As happens most of the time, I had some expectations when I started to read this book – I was expecting an engaging story to develop throughout the daily life of a bookseller. I don’t know, something like the film “Notting Hill” :-). However, it’s a work of non-fiction and I only realised this after having read the first few pages.
Had I not had any such expectations, I’d have probably enjoyed it more. So, it’s not the author that disappoints, rather, it’s just that my expectations were different from what the book actually is.
It is exactly what the title says it is – journal entries by an owner (the author himself) of a real existing bookshop (his). This meant, at least for me, that sometimes it was repetitive, but after all, this is what happens in real life, isn’t it?
A factor that made me immediately connect with this book was that it is based in Scotland, a beautiful and welcoming country of which I have very fond memories.
The writing style is laconic with dry humour – the author’s honesty is what I loved more about this book. Here is an example:
A customer started rummaging through a box of unpriced books and found a Penguin edition of The Day of the Triffids, priced in pencil at 12p (presumably from a charity shop in the 1970s). When I told her that our price would be £1.50, she decided that was “outrageous” and that if that was the case she’d “just get it from the library”. I have a feeling that “outraged” may well be her factory setting.
This, and similar episodes, made me smile nostalgically as they reminded me of the frustrations that my late grandfather and his son, my uncle, who had been shopkeepers for their entire lives, often experienced when dealing with some of their customers.
I learned about the struggles that small business owners face nowadays and I reflected on the challenges that online shopping and big companies, such as Amazon, put them through.
I’d say that if you love books, have the secret dream of opening a bookshop and selling them, and perhaps you fantasize about entertaining interesting discussions with your customers, you should really read this book.
It was an entertaining read but not juicy enough to keep me up late at night.

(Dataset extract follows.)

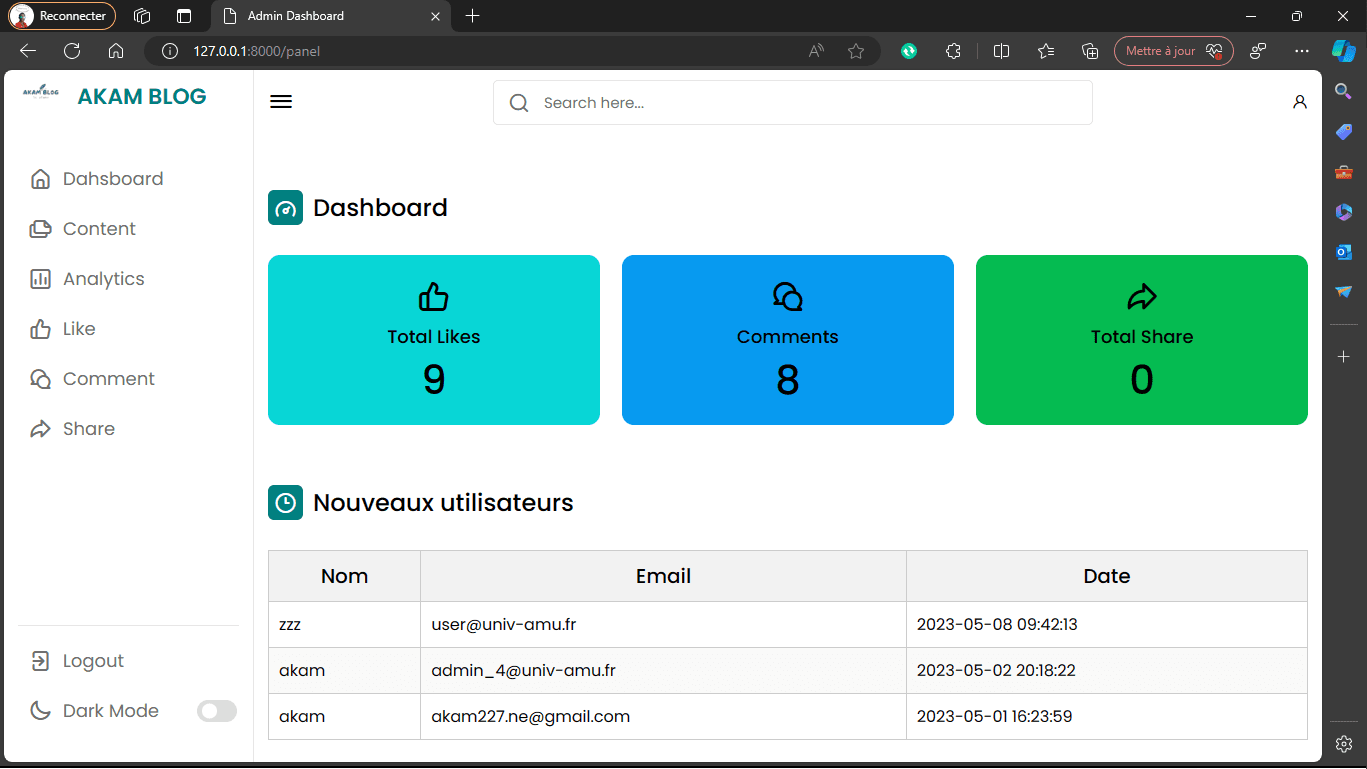
Task: Open Share from the sidebar
Action: click(x=73, y=429)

Overall, I had positive feelings and some giggles when reading it, so I’m pleased I came across it.
Title: The Diary of a Bookseller
Author: Shaun Bythell
Year first published: 2017
Shaun Bythell owns The Bookshop, Wigtown – Scotland’s largest second-hand bookshop. It contains 100,000 books, spread over a mile of shelving, with twisting corridors and roaring fires, and all set in a beautiful, rural town by the edge of the sea. A book-lover’s paradise? Well, almost…
In these wry and hilarious diaries, Shaun provides an inside look at the trials and tribulations of life in the book trade, from struggles with eccentric customers to wrangles with his own staff, who include the ski-suit-wearing, bin-foraging Nicky. He takes us with him on buying trips to old estates and auction houses, recommends books (both lost classics and new discoveries), introduces us to the thrill of the unexpected find, and evokes the rhythms and charms of small-town life, always with a sharp and sympathetic eye.